Address rdma gpu locks by rltakashige · Pull Request #1453 · exo-explore/exo

rltakashige · 2026-02-12T00:00:22Z

Motivation

Changes

Why It Works

Test Plan

Manual Testing

Automated Testing

AlexCheema · 2026-02-17T18:27:00Z

PR #1453 Review: "Address RDMA GPU locks"

Summary of Changes

This PR addresses GPU lock issues in RDMA by switching the macOS MLX dependency from the upstream release (ml-explore/mlx v0.30.6) to a custom fork (rltakashige/mlx-jaccl-fix-small-recv, branch address-rdma-gpu-locks) at commit d94f81a2. It also makes several code changes to improve process shutdown and move the distributed barrier.
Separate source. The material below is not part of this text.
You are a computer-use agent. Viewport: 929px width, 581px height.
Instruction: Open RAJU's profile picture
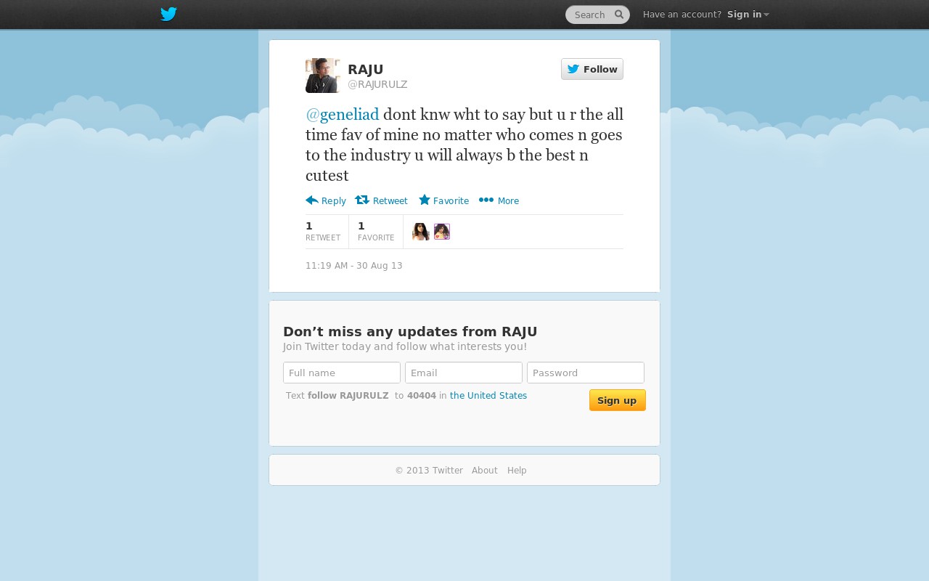click(x=323, y=76)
Note: The PR template (Motivation, Changes, Why It Works, Test Plan) is entirely empty.

Files Changed (8)

README.md — Add Nix run instructions, add Xcode prerequisite, whitespace fixes
flake.nix — Filter MLX package by git source to handle duplicate uv.lock entries
nix/mlx.nix — Point MLX build at custom fork (version 0.30.7.dev20260216+d94f81a2)
pyproject.toml — Pin macOS MLX to custom git fork; remove version pin for darwin
uv.lock — Updated lock file reflecting fork switch; removes mlx-metal package
src/exo/worker/engines/mlx/generator/generate.py — Move mx_barrier(group) into prefill() function (before stream_generate) instead of in mlx_generate() caller
src/exo/worker/runner/bootstrap.py — Add KeyboardInterrupt handler; switch from join() to cancel_join() for cleaner shutdown; add broad exception catch in finally
src/exo/utils/channels.py — Add cancel_join() method to SendChannel and ReceiveChannel, wrapping multiprocessing buffer's cancel_join_thread()

Detailed Analysis

1. MLX Fork Switch (pyproject.toml, uv.lock, nix/mlx.nix, flake.nix)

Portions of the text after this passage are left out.